As ruas de Porto Alegre nunca me pareceram muito convidativas, mas quando li no Zero Hora uma matéria a respeito do aniversário da “capital mais acolhedora do mundo” fui acometido por certo otimismo. E atesto a afirmação do jornal: anda-se pelas ruas, logo aparece alguém a fim de acolher celulares, carteiras, abraçar bem apertado as moças... Não existem limites pra esse tipo de amor.
De todas as vezes em que fui  acolhido pelo grande coração da cidade, uma em particular me faz rir quando torna à memória. Lembro que era uma tarde muito quente e de céu totalmente limpo. Eu voltava da universidade entre uma axila suada e um aglomerado de massa quase disforme que supostamente vestia algo tigrado – o calor que fazia dentro do ônibus não me permitiu definir. No ar pairava o bálsamo do povo trabalhador, eu mesmo contribuindo para tal com a camiseta ensopada.
Sair daquele forno foi um alívio. Senti-me tão tranquilo que nem parecia que andava na orla da Redenção, mas, desconfiado que sou, não deixei de atentar minha retaguarda de quando em quando. Todo meu redor estava vazio de gente.
Eis que surge muito provavelmente brotado da terra um homem às minhas costas, o qual só fui notar ao ter ele se anunciado.
– Passa carteira e celular.
Mesmo tendo me virado não pude assimilar o sujeito. Fiquei nervoso, a visão meio enegrecida. As únicas coisas que notei a princípio foram uma faca ou canivete que o homem segurava com o braço direito e uma tatuagem que não consegui identificar no mesmo braço.
Nem hesitei: tirei o celular e a carteira do bolso e os entreguei. Ele me deu um empurrãozinho nas costas e me mandou em direção contrária a que eu ia.
– Te manda, e não olha pra trás.
Foi o que fiz. Segui de cabeça baixa, com as pernas meio trêmulas e a visão ainda escurecida. Só ao recobrar totalmente os sentidos, de volta à parada de ônibus onde eu desembarcara, foi que me atrevi a olhar o sujeito que já estava longe, fazendo o mesmo caminho que eu ia fazer. Ele vestia boné e bermuda brancos, e uma camiseta preta e vermelha, listrada, com um número grande nas costas (provavelmente de algum time de futebol). As roupas eram batidas pelo que pude notar. Calçava chinelos.

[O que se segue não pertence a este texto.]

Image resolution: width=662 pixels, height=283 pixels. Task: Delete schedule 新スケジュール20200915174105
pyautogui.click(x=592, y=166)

Geralmente esse tipo de assalto é rápido. Só assimilei o que havia acontecido depois de me encontrar recobrado na parada. Ainda atormentado, desviei minha rota passando por dentro do campus do centro. O que se seguiu em mim foi uma onda de raiva e indignação. Tem que matar bandido mesmo. Descer a porrada nesses vagabundos. E cadê o policiamento? Queria poder chutar a cara do marginal (ele que nem tinha cara, só meu pé nela), chutar a polícia, os carros, o muro, a pedra. Senti raiva até do poste – e logo depois me senti um poste.
Estava sendo irracional. Negando todo o bom senso que possuía – eu, estudante privilegiado, com casa, comida e roupas, deveria no mínimo compreender a situação de quem não é favorecido como sou. Quais seriam seus motivos? E em seu passado o que se esconde? Não, decididamente agressividade não seria a solução. Ele era somente a consequência de uma sociedade doente. Antes um abraço que um soco...
Ou não. Bastou um passo para eu mudar de ideia novamente. E se acontecesse com as pessoas de quem gosto? Minha família, minha namorada... O que faria ele com minha namorada? Antes pudesse eu amassar o nariz do sujeito! Amassar a cara, chutar fundo no estômago. Se eu tivesse um tijolo...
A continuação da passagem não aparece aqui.